» **Texte fourni**
--*--
Entreprises et développement : quand la coopération devient un levier durable

Publié le 09/12/2025

Un article issue de la revue n°57 “Célébrer la Solidarité, des clés pour continuer d’agir”

Photo : Asid Kelo

Un entretien réalisé avec Jean-François Fillaut

Jean-François Fillaut est Directeur de la SCOP ESPERE et également administrateur de Centraider.

La SCOP ESPERE est un cabinet coopératif engagé dans les transitions sociales et environnementales depuis 2004 :
c'est une entreprise singulière ancrée localement mais tournée vers le monde qui fait, du lien entre économie, solidarité et développement durable, son moteur d'action.
Depuis plus de quinze ans, ESPERE met cette approche en pratique, notamment à travers sa filiale sénégalaise PROPLAST Industrie au Sénégal, qui associe acteurs publics, privés et associatifs autour d'un objectif commun : transformer la gestion des déchets en levier de développement territorial.

Les dynamiques de développement international évoluent aujourd'hui vers une approche plus intégrée, où collectivités, ONG, associations et entreprises apprennent à conjuguer leurs compétences. Dans ce mouvement, les acteurs économiques ne remplacent pas les dispositifs existants : ils les complètent, en apportant des savoir-faire techniques, une logique de durabilité et de pérennité financière, et une capacité d'innovation qui leurs sont propres.
--*--
» **Entrées extraites**
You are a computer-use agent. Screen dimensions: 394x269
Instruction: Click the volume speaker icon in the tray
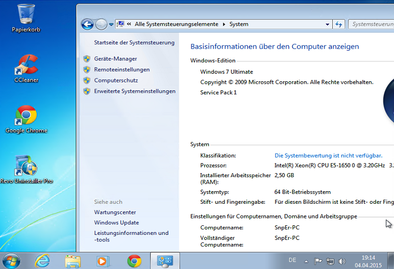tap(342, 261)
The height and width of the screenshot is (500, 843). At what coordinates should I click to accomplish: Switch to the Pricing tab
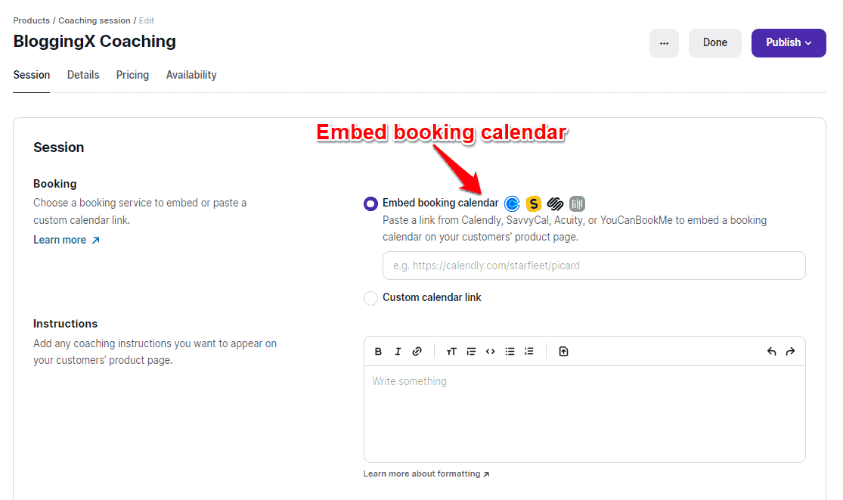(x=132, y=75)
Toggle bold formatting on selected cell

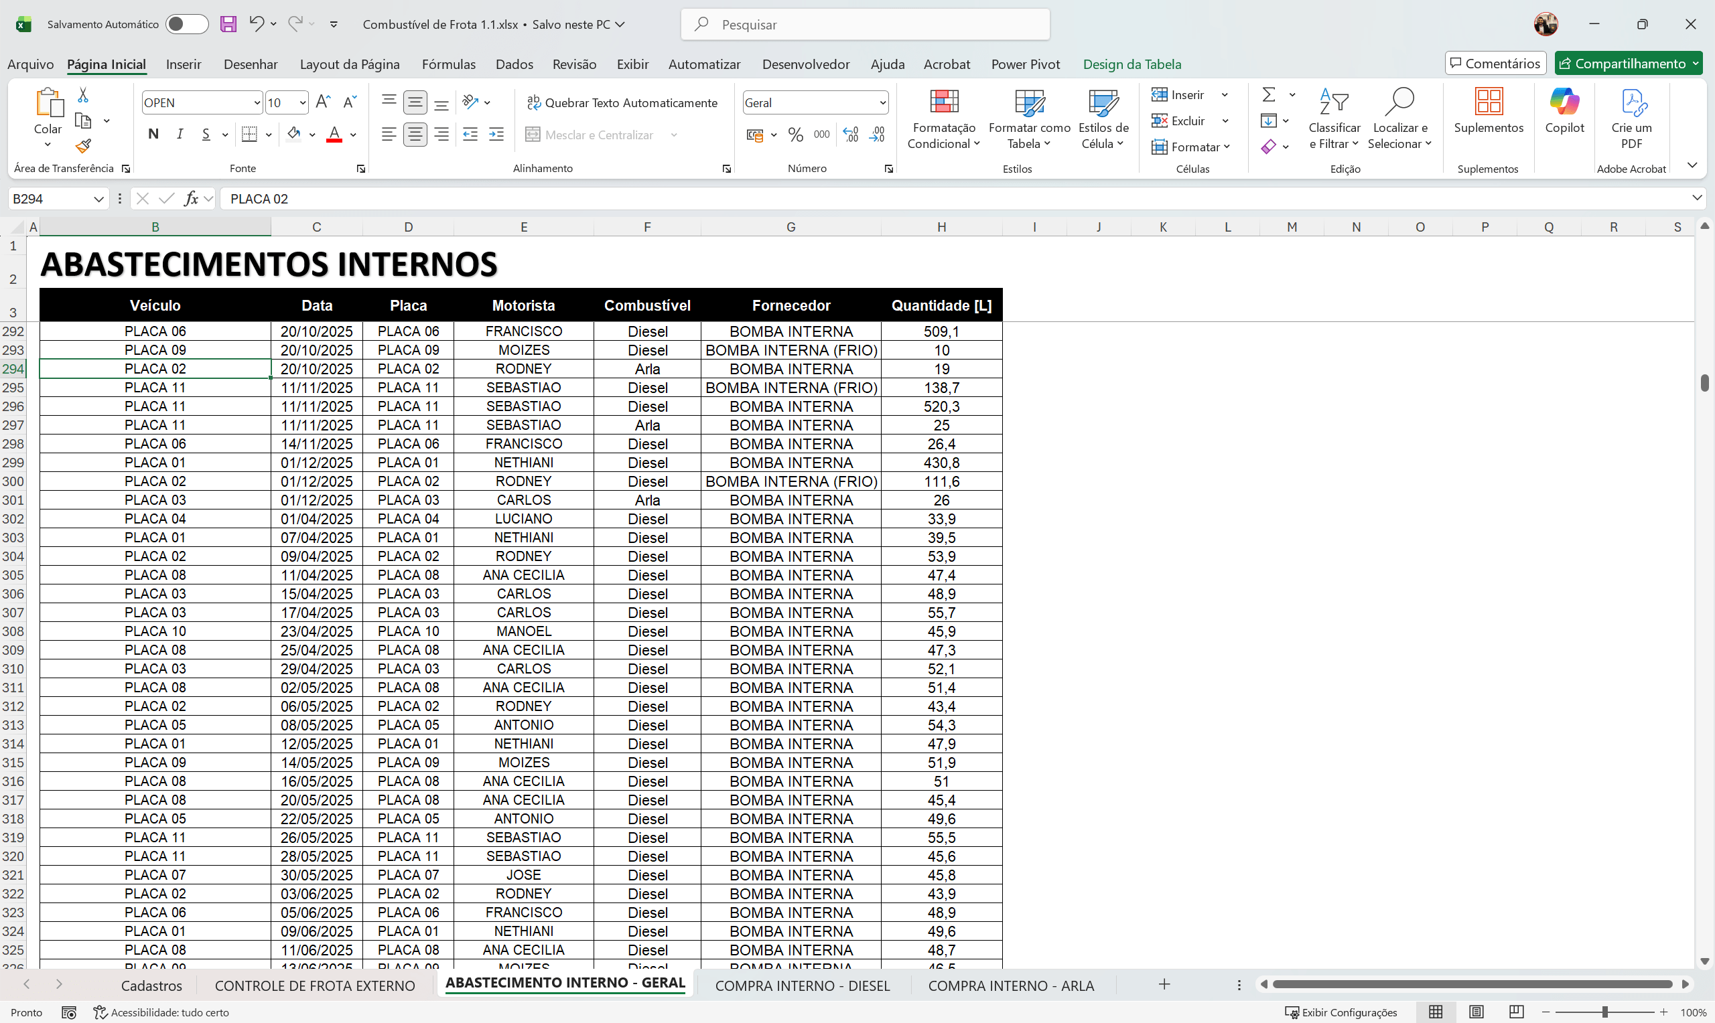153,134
--*--
» **Consignes**
1 > Dans l'article sur la coopération entre entreprises et développement, depuis quelle année la SCOP ESPERE est-elle engagée dans les transitions sociales et environnementales ?
2 > Poursuivez l'article sur la coopération entre entreprises et développement en reprenant juste après sa dernière phrase.

» **Réponses**
1 > Depuis 2004.

2 >
C'est dans cet esprit que la SCOP ESPERE, société coopérative engagée dans la transition écologique et sociale, s'est associée à des partenaires sénégalais pour contribuer à la structuration de PROPLAST Industrie, première société ouest-africaine de recyclage du plastique.

Ce projet illustre comment un acteur économique peut contribuer à des dynamiques locales de développement, en travaillant en synergie avec les ONG, les collectivités et les institutions publiques : « Notre approche consiste à construire des passerelles entre des mondes qui, longtemps, ont évolué séparément. L'entreprise n'est pas un acteur extérieur au développement : elle en est une composante à part entière », explique Jean-François Fillaut,
directeur d'ESPERE.

Un projet né de la coopération entre acteurs locaux et internationaux

PROPLAST trouve son origine dans une initiative portée par des groupements féminins de Thiès au Sénégal à la fin des années 1990, appuyée par l'ONG italienne LVIA. Face à la pollution plastique qui compromettait leurs activités agricoles, ces femmes ont mis en place des actions de collecte et de valorisation des déchets.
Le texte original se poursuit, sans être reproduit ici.